▶

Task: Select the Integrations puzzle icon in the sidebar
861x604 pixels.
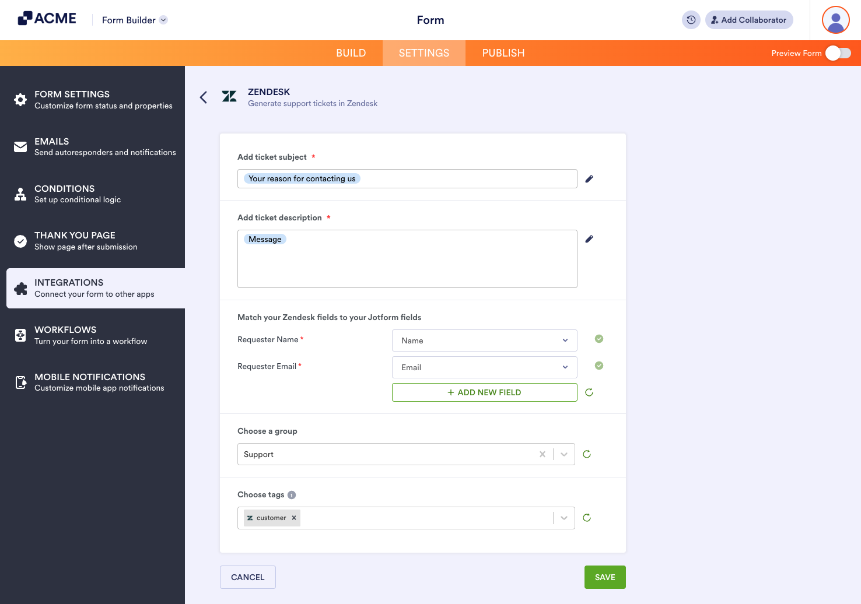Action: click(x=21, y=288)
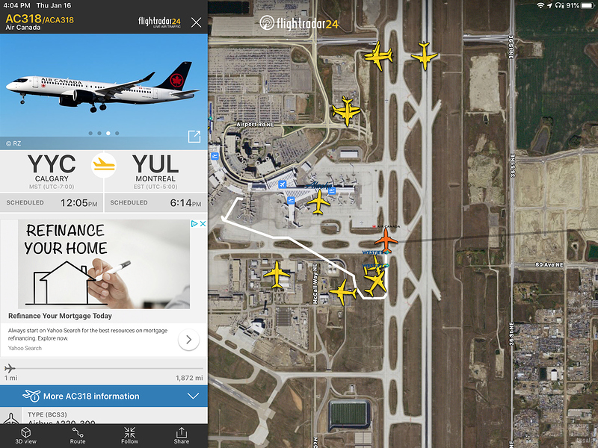Image resolution: width=598 pixels, height=448 pixels.
Task: Expand More AC318 information
Action: click(104, 396)
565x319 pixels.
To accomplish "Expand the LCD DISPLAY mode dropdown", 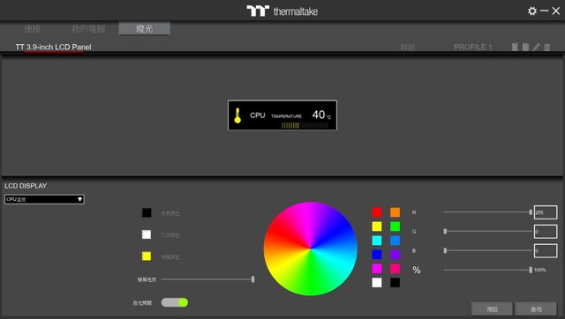I will (44, 199).
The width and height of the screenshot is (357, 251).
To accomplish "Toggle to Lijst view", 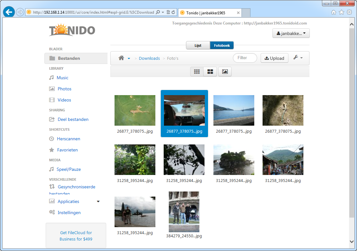I will pyautogui.click(x=198, y=45).
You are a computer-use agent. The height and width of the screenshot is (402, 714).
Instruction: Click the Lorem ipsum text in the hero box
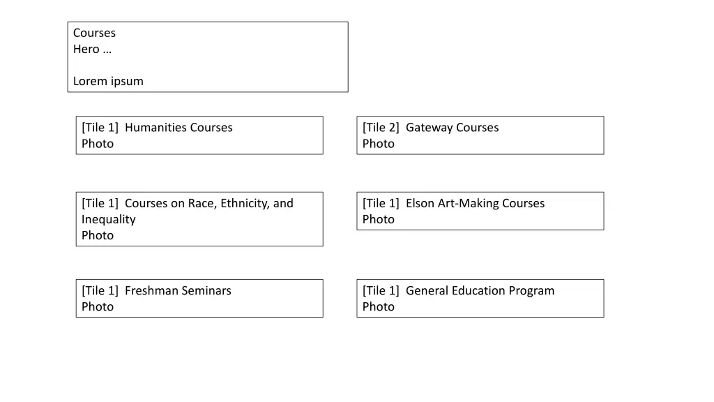108,81
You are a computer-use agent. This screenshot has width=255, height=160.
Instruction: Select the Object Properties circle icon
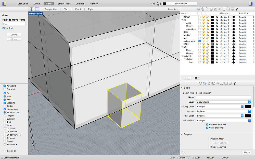coord(205,83)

◀

### TASK INSTRUCTIONS
Reproduce exactly and only the lines from the one with "Instruction: Select the" through the last entry, both included, excluding every picture.

### SOLUTION FOR THIS PROBLEM
Instruction: Select the Object Properties circle icon
coord(205,83)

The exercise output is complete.